Source records:
***

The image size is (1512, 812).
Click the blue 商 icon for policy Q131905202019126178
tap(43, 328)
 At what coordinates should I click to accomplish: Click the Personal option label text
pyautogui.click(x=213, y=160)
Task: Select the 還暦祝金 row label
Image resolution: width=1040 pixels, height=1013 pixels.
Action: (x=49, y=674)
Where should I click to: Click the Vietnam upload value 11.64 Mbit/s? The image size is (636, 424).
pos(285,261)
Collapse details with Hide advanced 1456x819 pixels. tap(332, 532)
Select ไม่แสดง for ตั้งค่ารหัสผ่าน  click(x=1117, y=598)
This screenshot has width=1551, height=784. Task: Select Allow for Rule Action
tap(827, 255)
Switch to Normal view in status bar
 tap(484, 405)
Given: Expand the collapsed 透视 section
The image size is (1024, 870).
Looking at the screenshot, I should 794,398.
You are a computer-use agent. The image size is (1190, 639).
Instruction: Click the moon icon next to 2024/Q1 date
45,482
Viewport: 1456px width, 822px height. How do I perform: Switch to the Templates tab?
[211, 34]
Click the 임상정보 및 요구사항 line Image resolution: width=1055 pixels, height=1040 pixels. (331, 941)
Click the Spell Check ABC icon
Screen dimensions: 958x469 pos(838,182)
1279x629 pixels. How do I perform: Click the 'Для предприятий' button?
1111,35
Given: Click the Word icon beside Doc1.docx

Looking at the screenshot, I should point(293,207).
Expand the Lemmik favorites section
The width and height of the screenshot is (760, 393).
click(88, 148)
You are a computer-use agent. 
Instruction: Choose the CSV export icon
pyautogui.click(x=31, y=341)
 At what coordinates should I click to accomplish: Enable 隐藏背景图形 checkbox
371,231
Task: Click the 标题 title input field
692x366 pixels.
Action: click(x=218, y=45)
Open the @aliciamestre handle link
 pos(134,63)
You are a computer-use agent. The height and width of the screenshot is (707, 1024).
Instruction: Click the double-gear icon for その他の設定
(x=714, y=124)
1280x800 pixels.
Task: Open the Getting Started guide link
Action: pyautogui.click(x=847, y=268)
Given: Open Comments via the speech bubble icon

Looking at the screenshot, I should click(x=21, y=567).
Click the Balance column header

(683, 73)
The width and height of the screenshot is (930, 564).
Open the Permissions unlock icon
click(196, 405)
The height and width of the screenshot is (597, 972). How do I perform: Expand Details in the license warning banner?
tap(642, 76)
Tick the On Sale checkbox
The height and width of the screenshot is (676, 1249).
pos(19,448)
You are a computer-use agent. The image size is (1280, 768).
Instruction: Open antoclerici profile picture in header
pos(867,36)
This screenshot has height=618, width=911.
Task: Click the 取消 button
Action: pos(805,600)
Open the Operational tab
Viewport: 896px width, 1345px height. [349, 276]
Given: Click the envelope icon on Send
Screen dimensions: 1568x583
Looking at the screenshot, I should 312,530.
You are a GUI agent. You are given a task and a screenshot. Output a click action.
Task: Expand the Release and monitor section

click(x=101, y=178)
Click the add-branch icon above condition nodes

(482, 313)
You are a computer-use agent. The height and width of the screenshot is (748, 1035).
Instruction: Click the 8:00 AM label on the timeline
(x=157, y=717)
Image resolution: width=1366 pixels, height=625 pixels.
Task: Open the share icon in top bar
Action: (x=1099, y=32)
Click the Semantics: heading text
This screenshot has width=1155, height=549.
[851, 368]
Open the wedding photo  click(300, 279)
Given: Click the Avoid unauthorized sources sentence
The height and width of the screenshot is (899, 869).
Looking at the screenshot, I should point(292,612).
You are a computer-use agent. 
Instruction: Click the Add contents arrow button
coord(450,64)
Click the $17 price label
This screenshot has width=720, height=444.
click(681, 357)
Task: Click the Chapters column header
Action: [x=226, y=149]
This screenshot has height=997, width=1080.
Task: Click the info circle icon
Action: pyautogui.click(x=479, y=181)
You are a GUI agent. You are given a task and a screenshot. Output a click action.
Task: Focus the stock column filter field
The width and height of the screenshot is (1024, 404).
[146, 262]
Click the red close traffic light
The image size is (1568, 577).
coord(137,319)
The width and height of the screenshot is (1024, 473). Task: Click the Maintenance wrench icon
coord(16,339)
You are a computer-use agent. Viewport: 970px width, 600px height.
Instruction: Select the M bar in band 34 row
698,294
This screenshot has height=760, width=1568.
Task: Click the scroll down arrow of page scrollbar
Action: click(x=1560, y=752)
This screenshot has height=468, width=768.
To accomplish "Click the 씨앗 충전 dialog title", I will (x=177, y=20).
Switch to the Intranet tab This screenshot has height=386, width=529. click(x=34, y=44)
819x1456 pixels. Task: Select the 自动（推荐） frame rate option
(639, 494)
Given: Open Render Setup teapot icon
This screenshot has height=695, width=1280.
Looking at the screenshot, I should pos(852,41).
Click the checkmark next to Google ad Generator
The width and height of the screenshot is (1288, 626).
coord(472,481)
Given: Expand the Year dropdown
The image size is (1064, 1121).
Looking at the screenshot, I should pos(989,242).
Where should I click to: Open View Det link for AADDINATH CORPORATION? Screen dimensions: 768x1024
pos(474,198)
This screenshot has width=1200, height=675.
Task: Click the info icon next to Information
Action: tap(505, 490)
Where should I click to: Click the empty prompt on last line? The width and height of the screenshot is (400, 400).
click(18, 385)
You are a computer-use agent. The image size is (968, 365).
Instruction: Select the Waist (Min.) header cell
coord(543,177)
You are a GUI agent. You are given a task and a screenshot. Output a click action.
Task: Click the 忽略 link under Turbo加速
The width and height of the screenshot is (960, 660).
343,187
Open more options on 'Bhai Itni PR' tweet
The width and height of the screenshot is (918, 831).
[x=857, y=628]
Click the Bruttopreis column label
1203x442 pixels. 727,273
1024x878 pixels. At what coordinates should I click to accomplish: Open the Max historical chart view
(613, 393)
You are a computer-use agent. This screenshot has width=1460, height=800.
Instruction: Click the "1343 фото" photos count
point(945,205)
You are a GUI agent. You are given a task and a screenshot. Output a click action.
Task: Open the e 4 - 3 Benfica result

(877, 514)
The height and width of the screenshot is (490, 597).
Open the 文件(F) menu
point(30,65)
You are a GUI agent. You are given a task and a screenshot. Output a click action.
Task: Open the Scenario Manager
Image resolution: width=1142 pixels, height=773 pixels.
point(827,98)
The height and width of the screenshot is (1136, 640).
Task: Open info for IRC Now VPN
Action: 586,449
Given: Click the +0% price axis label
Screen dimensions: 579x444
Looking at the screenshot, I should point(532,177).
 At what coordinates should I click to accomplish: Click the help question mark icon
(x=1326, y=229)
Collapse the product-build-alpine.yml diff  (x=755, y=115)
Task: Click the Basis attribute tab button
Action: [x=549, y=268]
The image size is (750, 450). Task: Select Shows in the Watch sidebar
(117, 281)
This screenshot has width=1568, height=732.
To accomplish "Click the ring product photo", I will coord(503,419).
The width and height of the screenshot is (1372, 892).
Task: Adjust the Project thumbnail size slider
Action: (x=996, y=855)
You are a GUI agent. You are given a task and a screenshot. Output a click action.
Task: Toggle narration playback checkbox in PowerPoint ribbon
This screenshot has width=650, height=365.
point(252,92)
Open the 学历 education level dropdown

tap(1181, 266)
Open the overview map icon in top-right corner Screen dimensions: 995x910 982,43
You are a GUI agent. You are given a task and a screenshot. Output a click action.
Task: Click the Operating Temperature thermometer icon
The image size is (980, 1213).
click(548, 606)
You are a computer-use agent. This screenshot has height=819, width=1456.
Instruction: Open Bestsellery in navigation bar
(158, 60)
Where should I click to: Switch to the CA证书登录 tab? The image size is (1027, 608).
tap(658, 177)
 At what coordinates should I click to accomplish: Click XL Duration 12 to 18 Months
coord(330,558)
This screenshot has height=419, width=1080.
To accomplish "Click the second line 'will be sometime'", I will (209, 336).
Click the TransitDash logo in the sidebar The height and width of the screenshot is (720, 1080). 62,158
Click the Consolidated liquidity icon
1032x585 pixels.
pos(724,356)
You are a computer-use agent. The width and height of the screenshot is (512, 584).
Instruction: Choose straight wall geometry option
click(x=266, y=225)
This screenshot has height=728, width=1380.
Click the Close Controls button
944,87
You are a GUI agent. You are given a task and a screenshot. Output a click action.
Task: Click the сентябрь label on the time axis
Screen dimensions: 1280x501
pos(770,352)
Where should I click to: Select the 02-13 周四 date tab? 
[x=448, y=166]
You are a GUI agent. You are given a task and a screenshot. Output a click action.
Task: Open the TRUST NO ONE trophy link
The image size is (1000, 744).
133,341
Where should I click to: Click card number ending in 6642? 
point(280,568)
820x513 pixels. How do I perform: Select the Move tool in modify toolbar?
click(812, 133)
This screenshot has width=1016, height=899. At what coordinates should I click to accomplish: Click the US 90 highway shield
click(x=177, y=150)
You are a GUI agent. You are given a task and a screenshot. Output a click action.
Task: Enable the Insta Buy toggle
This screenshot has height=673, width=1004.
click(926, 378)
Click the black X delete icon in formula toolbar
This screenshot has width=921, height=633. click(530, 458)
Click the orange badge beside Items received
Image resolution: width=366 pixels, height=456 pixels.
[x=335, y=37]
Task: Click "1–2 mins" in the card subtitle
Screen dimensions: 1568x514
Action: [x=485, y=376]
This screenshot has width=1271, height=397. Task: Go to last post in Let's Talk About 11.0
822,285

***

Exact reproduction is required. Give the lines of the data from its first line through the line containing "Given: Expand the collapsed 透视 section", and no others.

- [Exercise answer]
The image size is (1512, 812).
Click the blue 商 icon for policy Q131905202019126178
tap(43, 328)
 At what coordinates should I click to accomplish: Click the Personal option label text
pyautogui.click(x=213, y=160)
Task: Select the 還暦祝金 row label
Image resolution: width=1040 pixels, height=1013 pixels.
Action: (x=49, y=674)
Where should I click to: Click the Vietnam upload value 11.64 Mbit/s? The image size is (636, 424).
pos(285,261)
Collapse details with Hide advanced 1456x819 pixels. tap(332, 532)
Select ไม่แสดง for ตั้งค่ารหัสผ่าน  click(x=1117, y=598)
This screenshot has width=1551, height=784. Task: Select Allow for Rule Action
tap(827, 255)
Switch to Normal view in status bar
 tap(484, 405)
Given: Expand the collapsed 透视 section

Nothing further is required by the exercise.